- _About this exercise_:
Copy the lines below, beginning with the one that contains "Task: Open the CPU 线程数 dropdown" and continuing through the final line, exactly as written and with no other lines.
---*---
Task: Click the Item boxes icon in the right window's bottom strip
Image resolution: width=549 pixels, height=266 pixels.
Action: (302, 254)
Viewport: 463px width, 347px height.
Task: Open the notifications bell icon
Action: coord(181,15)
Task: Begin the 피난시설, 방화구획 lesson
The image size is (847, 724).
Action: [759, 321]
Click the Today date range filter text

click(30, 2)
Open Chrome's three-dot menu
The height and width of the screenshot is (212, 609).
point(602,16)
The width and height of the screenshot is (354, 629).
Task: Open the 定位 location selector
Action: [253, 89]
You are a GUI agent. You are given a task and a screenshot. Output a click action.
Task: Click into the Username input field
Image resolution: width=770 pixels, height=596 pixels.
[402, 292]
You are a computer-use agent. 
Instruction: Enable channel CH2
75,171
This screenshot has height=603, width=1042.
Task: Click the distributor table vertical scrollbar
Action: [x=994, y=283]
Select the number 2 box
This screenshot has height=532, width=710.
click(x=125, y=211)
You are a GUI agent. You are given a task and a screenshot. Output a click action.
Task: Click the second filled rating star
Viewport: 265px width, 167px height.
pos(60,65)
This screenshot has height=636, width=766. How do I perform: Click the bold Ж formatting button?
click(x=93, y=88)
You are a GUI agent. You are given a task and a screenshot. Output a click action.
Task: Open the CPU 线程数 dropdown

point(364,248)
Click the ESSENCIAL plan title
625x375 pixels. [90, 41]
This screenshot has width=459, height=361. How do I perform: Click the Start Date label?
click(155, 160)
---*---
- _Answer to this exercise_:
Task: Open the CPU 线程数 dropdown

point(364,248)
Click the ESSENCIAL plan title
625x375 pixels. [90, 41]
This screenshot has width=459, height=361. How do I perform: Click the Start Date label?
click(155, 160)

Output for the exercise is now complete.